Facebook Election News Round-Up
In addition to restricting political advertisements one week before the U.S. election, Facebook is also partnering with outside researchers to better understand the impact its social media products have on society during the upcoming U.S. presidential election.
Facebook expects around 200,000 to 400,000 users will opt into participating in the research. Once they’ve confirmed participation, the company will be able to see how they interact with its products. Then, users can opt into two different programs. The first will evaluate how users interact with Facebook and Instagram specifically around political content. In the second program, it is speculated that Facebook will ask select users how much money they’d be willing to receive in order to deactivate their Instagram and Facebook accounts ahead of the election.
These aren’t the only measures Facebook has taken to curb misinformation ahead of the election. In recent weeks we’ve seen Facebook announce various initiatives aimed at protecting the election (think: not accepting political ads one week before the election, removing posts that state people will get COVID-19 by voting in-person, attaching information labels to posts). However, with these measures starting just weeks before the election, some speculate that they will have little, if any impact, especially given that most people plan to vote early.
Amazon and Twitch Combine Forces For Live Performances and Watch Parties
Amazon and Twitch have partnered to enable artists to host live performances on the Amazon Music App. Additionally, Twitch has also announced the global launch of Watch Parties, allowing users around the world to watch Amazon Prime Video content on Twitch.
Let’s get musical.
Already, more than 1000 artists have connected their Twitch accounts to their Amazon Music accounts. This will allow them to reach their audiences through live performances exclusively performed on the Amazon Music App. In addition, Twitch’s advanced monetization system will also allow a new revenue stream for artists (think: tipping through Bits and monthly paid subscriptions to artists’ content).

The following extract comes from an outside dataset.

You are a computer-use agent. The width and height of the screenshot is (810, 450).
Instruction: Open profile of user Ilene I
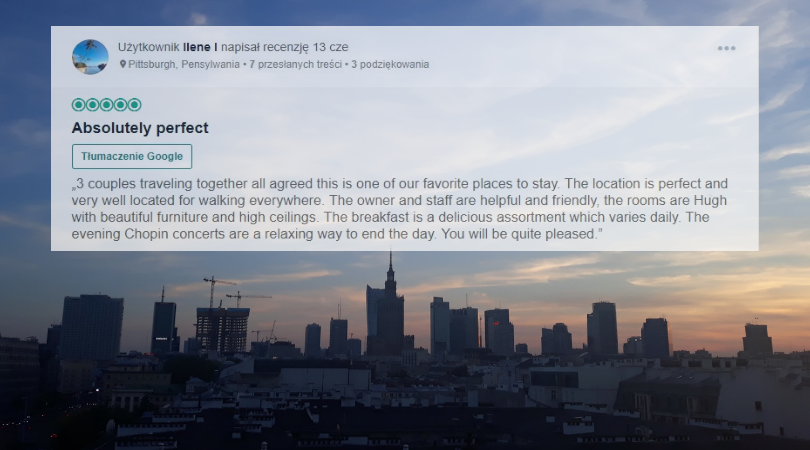pos(200,47)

And what about Watch Parties?
With the integration between the two platforms, Twitch is pulling people onto its platform. While Twitch’s Watch Party capabilities launched earlier this year, it has now expanded the feature globally. This means users can watch any TV show or movie that is available on Amazon Prime within Twitch’s platform — game changer. We recommend King of Staten Island, Joker, and Freaks. You’re welcome.
For both platforms, the integration is a move to get users to not only join but stay on the platforms for longer periods of time. The longer you can catch users’ attention, the more attractive the platform becomes for advertisers, which, in turn, can make both companies more money in the long run. It’s also important to note that Amazon owns Twitch meaning this is just another way for Amazon to cross-promote both of its products and keep people inside its ecosystem.
From a brand POV, the new integrations are also a win-win. By increasing users’ engagement and watch time on Twitch, brands will have more opportunities to partner with creators to get their products and/or services in front of a highly engaged audience.